Kommentar

Verheerende Botschaft

Archivartikel

Stefan Proetel zum Sparkurs der Mannheimer Polizei

Polizeiarbeit kostet viel Geld, erfolgreiche noch eine Stange mehr. Wer Ermittlungen intensiviert, die Präsenz auf der Straße erhöht und die Prävention verstärkt, der muss die Kasse ein gutes Stück weiter öffnen. So geht es Polizeipräsident Thomas Köber derzeit. Im März präsentierte er die Kriminalstatistik für den Bereich des Präsidiums Mannheim. Das tat er gerne, schließlich lautete seine wichtigste Botschaft: Die Gesamtzahl der Straftaten ist erstmals seit 2014 wieder gesunken – erfreulich und die Folge hartnäckiger Arbeit der Polizisten.

Nur ein paar Wochen später muss Köber beherzt auf die Bremse treten, weil die Ausgaben drohen, aus dem Ruder zu laufen.

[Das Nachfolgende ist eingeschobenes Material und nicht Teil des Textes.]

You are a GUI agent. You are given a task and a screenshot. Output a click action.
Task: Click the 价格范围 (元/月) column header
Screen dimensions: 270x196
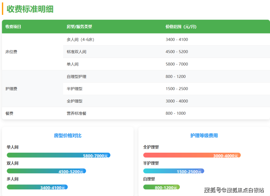[x=181, y=27]
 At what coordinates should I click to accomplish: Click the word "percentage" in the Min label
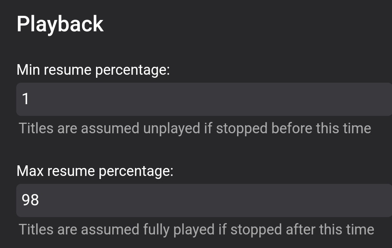[x=132, y=70]
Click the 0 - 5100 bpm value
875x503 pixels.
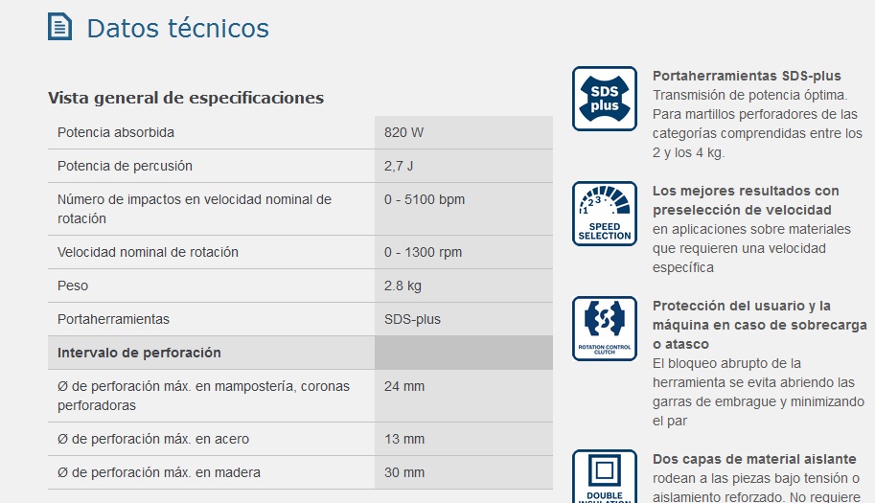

Dass er als Verantwortlicher so handelt, ist logisch. Es ist seine Aufgabe. Dass er beteuert, die Maßnahmen würden nicht zu Lasten der Sicherheit gehen, ist nachvollziehbar. Aber die eingangs formulierte Gleichung funktioniert leider auch in die andere Richtung: Wer spart, kann weniger ermitteln und wird dadurch weniger erfolgreich sein. Man kann es drehen und wenden, wie man will: Am Ende werden weniger Polizeiautos präventiv unterwegs sein. Diebstähle aus Fahrradkörben, die Zustände am Neckarufer, Diskussionen um No-Go-Areas, immer wieder Autoaufbrüche – Bürger waren in der Vergangenheit oft empört, verunsichert oder gar verängstigt. Verständlicherweise. Wenn die Polizei in diesen aufgewühlten Zeiten Sparkurs fahren muss, ist das eine verheerende Botschaft.